[PATCH mvebu v2 00/10] Armada 37xx: Fix cpufreq changing base CPU speed to 800 MHz from 1000 MHz
Pali Rohár
pali at kernel.org
Wed Feb 10 04:23:39 EST 2021
On Tuesday 09 February 2021 18:07:41 nnet wrote:
> On Tue, Feb 9, 2021, at 5:51 PM, nnet wrote:
> > On Tue, Feb 9, 2021, at 5:31 PM, nnet wrote:
> > > On Tue, Feb 9, 2021, at 3:26 PM, Marek Behún wrote:
> > > > On Tue, 09 Feb 2021 15:16:45 -0800
> > > > nnet <nnet at fastmail.fm> wrote:
> > > >
> > > > > I've two of these and I've just swapped them (and re-pasted the heat sinks).
> > > > >
> > > > > The second one ran under load for awhile and now has frozen as well.
> > > > >
> > > > > Under a moderate load `wget -O /dev/null <large.bin>` @X00Mbits they are fine.
> > > > >
> > > > > Under a 1 min speed test of load ~200Mbits routed WireGuard they freeze.
> > > > >
> > > > > They fine with both those workloads @1000_800.
> > > > >
> > > > > Perhaps it's heat? Unfortunately I don't have any numbers on that ATM.
> > > >
> > > > Try disabling cpufreq in kernel completely, compile boot image at
> > > > 1200 MHz. If it continues freezing, then I fear we can't help you with
> > > > 1200 MHz :(
> > >
> > > cat /sys/devices/system/cpu/cpufreq/policy0/scaling_available_frequencies
> > > 200000 300000 600000 1200000
> > >
> > > I'm not getting any freezes with 1.2GHz fixed after 20 minutes of load:
> > >
> > > echo 1200000 > /sys/devices/system/cpu/cpufreq/policy0/scaling_min_freq
> > >
> > > Setting it back to min 200MHz I get a freeze within a minute:
> > >
> > > echo 200000 > /sys/devices/system/cpu/cpufreq/policy0/scaling_min_freq
Hello! Could you please enable userspace governor during kernel
compilation?
CONFIG_CPU_FREQ_GOV_USERSPACE=y
It can be activated via command:
echo userspace > /sys/devices/system/cpu/cpufreq/policy0/scaling_governor
After that you can "force" CPU frequency to specific value, e.g.:
echo 1000000 > /sys/devices/system/cpu/cpufreq/policy0/scaling_setspeed
I need to know which switch (from --> to freq) cause this system hang.

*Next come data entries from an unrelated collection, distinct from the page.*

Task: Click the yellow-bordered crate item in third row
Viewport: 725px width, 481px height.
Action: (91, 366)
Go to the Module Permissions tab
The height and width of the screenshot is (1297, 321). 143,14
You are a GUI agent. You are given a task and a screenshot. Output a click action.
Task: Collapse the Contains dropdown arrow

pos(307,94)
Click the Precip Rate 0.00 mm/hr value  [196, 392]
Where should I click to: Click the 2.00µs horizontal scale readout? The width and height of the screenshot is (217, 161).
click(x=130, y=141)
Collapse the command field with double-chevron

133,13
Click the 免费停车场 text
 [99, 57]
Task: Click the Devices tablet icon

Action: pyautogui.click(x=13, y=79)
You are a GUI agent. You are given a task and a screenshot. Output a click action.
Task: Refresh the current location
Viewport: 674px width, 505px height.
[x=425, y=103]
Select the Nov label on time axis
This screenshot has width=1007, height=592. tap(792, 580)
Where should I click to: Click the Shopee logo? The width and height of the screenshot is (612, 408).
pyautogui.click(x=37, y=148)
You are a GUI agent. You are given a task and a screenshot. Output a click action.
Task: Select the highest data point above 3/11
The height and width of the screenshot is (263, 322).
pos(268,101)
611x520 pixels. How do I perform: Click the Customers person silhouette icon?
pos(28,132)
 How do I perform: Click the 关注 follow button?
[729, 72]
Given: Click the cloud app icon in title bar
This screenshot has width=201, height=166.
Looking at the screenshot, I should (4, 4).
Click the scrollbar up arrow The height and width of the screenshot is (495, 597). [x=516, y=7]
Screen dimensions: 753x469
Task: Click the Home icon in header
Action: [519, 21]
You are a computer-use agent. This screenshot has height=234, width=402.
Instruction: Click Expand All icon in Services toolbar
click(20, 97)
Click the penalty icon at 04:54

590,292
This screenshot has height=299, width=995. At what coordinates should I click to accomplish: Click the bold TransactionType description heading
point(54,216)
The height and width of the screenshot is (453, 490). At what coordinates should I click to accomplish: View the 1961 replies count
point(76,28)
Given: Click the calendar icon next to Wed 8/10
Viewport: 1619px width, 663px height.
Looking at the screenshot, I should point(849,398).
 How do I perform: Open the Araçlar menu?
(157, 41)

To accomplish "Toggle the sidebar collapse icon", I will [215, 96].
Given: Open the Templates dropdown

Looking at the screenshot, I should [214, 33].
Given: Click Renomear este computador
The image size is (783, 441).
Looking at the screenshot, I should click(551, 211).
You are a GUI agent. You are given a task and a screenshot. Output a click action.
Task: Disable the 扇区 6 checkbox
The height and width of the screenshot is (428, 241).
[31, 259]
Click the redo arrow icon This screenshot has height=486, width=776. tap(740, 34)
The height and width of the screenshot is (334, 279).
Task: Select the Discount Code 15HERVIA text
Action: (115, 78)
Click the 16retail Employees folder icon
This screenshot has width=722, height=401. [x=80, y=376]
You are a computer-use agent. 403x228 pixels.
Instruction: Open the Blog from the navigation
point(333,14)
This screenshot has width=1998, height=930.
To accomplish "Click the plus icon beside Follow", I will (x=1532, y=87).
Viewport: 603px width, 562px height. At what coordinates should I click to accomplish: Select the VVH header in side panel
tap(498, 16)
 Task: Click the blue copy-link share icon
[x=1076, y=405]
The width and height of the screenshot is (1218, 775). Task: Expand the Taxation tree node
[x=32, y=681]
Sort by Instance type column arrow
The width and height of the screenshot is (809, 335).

This patch series (via MIN_VOLT_MV_FOR_L0_L1_1GHZ) is fixing only
switching from 500 MHz to 1000 MHz on 1 GHz variant. As only this switch
is causing issue.
I have used following simple bash script to check that switching between
500 MHz and 1 GHz is stable:
while true; do
echo 1000000 > /sys/devices/system/cpu/cpufreq/policy0/scaling_setspeed;
echo 500000 > /sys/devices/system/cpu/cpufreq/policy0/scaling_setspeed;
echo 1000000 > /sys/devices/system/cpu/cpufreq/policy0/scaling_setspeed;
echo 500000 > /sys/devices/system/cpu/cpufreq/policy0/scaling_setspeed;
done
(of course on 1.2 GHz variant you need to adjust values as only
following frequencies 200000 300000 600000 1200000 are supported)
> > > > Marek
> > > >
> >
> > > +#define MIN_VOLT_MV_FOR_L0_L1_1GHZ 1108
> >
> > Based on the below at boot time might an equivalent of the above need
> > to be 1225 for 1.2GHz?
> >
> > 1200_750
> > SVC REV: 5, CPU VDD voltage: 1.225V
> >
> > 1000_800
> > SVC REV: 5, CPU VDD voltage: 1.108V
This value is printed in WTMI avs.c by following code:
shift = OTP_SVC_SPEED_1000_OFF;
(OR)
shift = OTP_SVC_SPEED_1200_OFF;
vdd_otp = ((otp_data[OTP_DATA_SVC_SPEED_ID] >> shift) +
AVS_VDD_BASE) & AVS_VDD_MASK;
regval |= (vdd_otp << HIGH_VDD_LIMIT_OFF);
regval |= (vdd_otp << LOW_VDD_LIMIT_OFF);
printf("SVC REV: %d, CPU VDD voltage: %s\n", svc_rev,
avis_dump[vdd_otp].desc);
So voltage value is read from the OTP memory.
But I do not know what this value means.
> I did this for a quick test for 1.2GHz:
>
> +#define MIN_VOLT_MV_FOR_L0_L1_1GHZ 1225
>
> This is working well so far. Frequency is shifting up/down with load applied/stopped.